Collected data entries:
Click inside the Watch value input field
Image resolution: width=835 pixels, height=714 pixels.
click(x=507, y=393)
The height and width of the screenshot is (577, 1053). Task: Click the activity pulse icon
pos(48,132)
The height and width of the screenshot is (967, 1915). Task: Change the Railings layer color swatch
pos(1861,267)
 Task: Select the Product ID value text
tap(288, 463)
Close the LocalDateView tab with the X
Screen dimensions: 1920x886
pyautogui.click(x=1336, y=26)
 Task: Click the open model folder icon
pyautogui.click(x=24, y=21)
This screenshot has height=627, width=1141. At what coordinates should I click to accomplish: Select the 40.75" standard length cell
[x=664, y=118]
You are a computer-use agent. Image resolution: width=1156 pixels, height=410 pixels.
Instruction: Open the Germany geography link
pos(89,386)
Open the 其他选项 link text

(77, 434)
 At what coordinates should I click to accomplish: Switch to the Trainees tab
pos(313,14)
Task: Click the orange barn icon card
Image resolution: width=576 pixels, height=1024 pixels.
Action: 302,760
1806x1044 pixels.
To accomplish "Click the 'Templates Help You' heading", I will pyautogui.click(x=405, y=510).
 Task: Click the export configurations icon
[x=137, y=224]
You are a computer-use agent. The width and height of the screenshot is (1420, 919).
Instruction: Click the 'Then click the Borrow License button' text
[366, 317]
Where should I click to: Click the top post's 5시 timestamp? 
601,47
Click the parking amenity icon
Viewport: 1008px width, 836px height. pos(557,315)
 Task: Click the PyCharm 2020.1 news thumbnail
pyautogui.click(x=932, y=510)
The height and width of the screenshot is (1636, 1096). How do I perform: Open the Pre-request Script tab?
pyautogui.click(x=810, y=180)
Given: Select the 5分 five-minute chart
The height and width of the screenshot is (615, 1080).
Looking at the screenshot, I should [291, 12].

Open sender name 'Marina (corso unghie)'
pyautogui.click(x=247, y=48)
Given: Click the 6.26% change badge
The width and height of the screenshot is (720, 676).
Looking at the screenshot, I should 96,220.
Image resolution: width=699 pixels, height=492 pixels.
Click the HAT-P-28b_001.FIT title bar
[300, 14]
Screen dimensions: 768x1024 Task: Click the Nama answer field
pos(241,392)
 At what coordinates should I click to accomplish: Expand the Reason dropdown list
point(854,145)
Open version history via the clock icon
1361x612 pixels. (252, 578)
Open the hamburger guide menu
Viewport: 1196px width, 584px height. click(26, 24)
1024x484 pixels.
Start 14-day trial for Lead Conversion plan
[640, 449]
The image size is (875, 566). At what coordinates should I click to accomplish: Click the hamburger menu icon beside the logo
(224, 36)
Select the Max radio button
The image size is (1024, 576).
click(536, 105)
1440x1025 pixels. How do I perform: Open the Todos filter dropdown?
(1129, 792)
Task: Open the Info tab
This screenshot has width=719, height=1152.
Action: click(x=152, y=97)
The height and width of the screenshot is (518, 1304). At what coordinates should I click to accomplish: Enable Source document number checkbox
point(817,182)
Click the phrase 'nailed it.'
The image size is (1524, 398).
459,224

◆ Directions ◆
Pull out every line above that holds the word "computer".

◆ Solution ◆
You are a computer-use agent. Image resolution: width=1156 pixels, height=410 pixels.
You are a computer-use agent. The width and height of the screenshot is (1420, 919).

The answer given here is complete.